Tonight, a small detour from my usual subjects. When I was a UCLA graduate student in 1978, I studied Yiddish with Prof. Janet Hadda. During that year, she asked the class if they would meet with a filmmaker who was planning a film on Yiddish in America. The director was Pierre Sauvage, a Franco-American documentary filmmaker. We had a cozy meeting in someone’s apartment near campus and talked with him about why we were studying Yiddish, what the language meant to us, etc. Sauvage shared with us his own feelings about why he was pursuing the subject, which I found moving.
I’ve always loved Yiddish, Hebrew and Irish folk music. So I suggested to Sauvage that he contact what was then the most popular Yiddish music band in the country, Klezmorim. I may’ve gotten its address or phone number via my brother, who was then studying for his PhD at UC Berkeley, where the musical group was based. The next thing I heard was that Pierre had engaged Klezmorim to do music for the film. And the next thing I heard after that was that Yiddish–the Mame Loshn (1979) had won an Emmy Award. I was very proud both of Pierre, the film, and the small part I played in its production. It was probably the first TV documentary devoted to Yiddish, and possibly the first to have a klezmer soundtrack. Though it’s been a long time since I saw the film, I recall there is a thank-you in the credits mentioning my name.

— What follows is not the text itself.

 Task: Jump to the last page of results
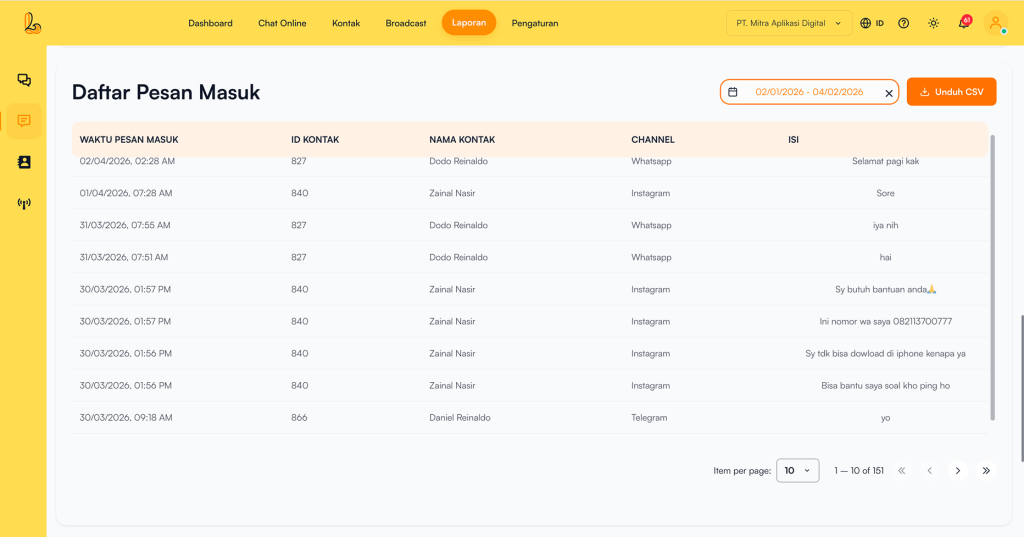point(986,470)
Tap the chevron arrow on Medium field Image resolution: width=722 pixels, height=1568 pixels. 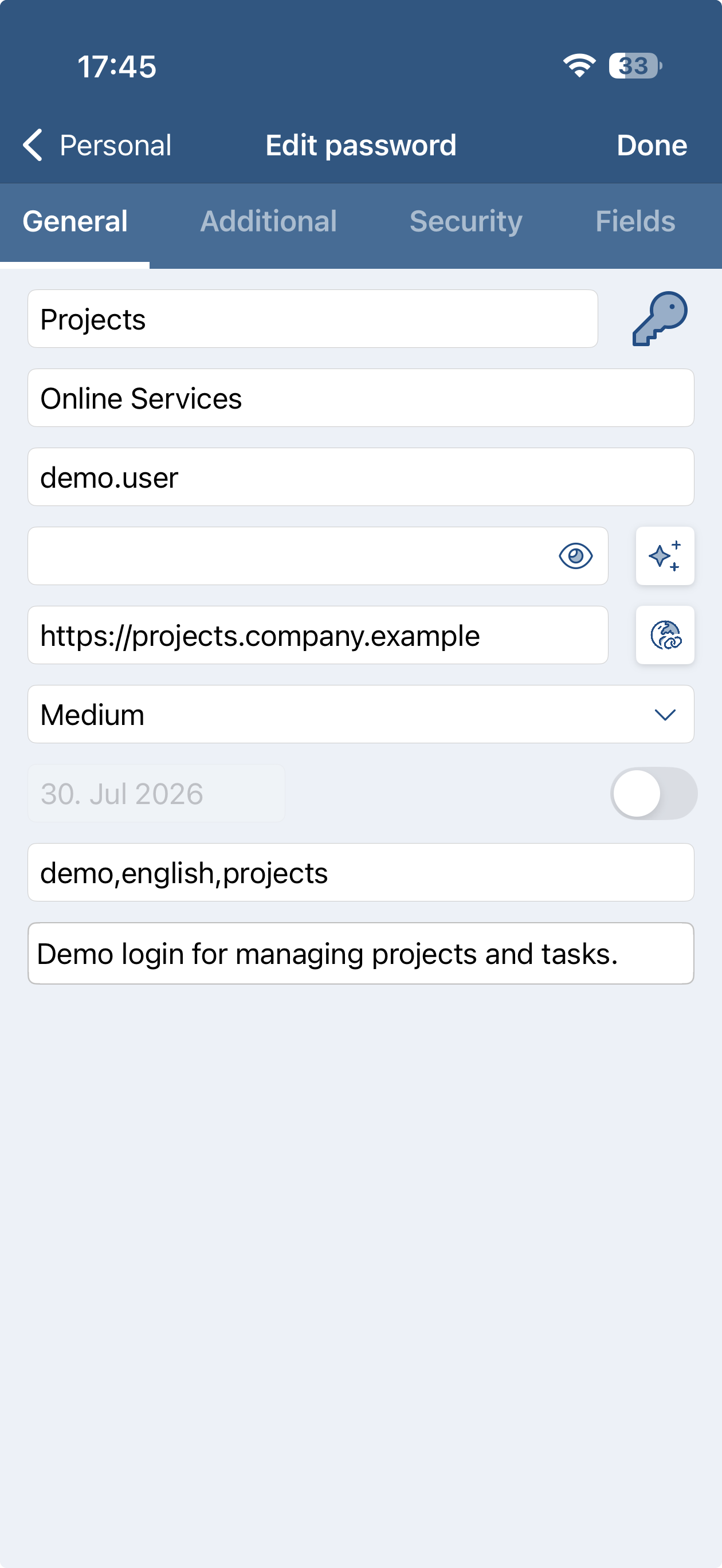pos(665,715)
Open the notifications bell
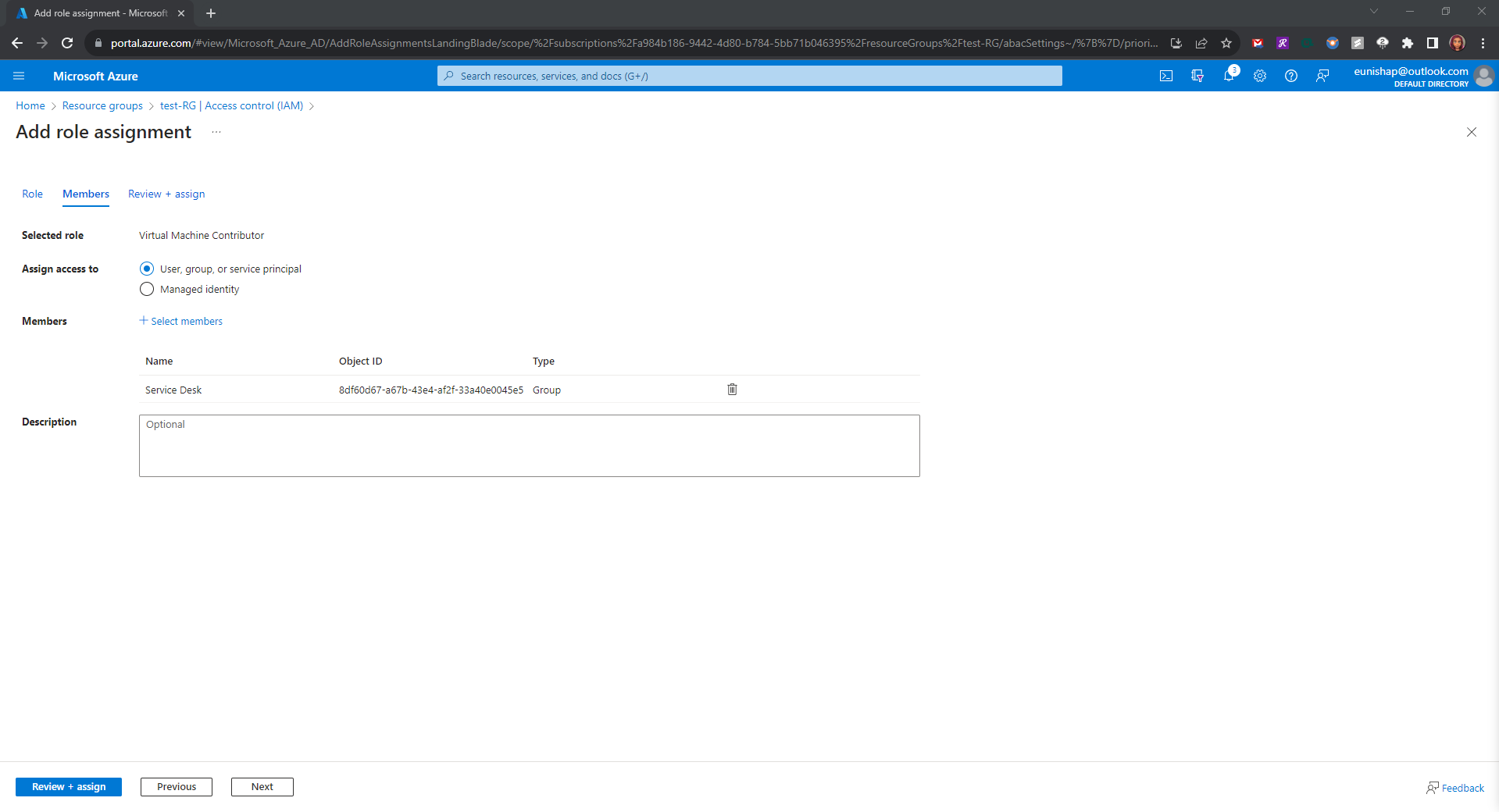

But that’s not the reason I’m writing this. Pierre, I discovered back then, was a child survivor of the Holocaust. But he didn’t even learn this until he was 18. His parents were secular Jews and to protect him, sought to keep from him his own Jewish identity and his past as a child survivor.
But his family were not in concentration or extermination camp survivors. Rather, they were French Jews who discovered a small hamlet in the remote mountainous Auvergne region. The residents of Le Chambon-sur-Lignon, unlike most of France, were Protestant. The town pastor, Andrei Trocme, was a devout pacifist who rejected Nazi ideology. He went even further, persuading his fellow townspeople to bring Jews seeking refuge to their homes and schools. Entire families came. The children became students in the local schools (disguised as Christian of course). The adults were hidden in farmhouses and other buildings throughout the town. In this way, Trocme and his co-religionists saved the lives of as many as 5,000 Jews.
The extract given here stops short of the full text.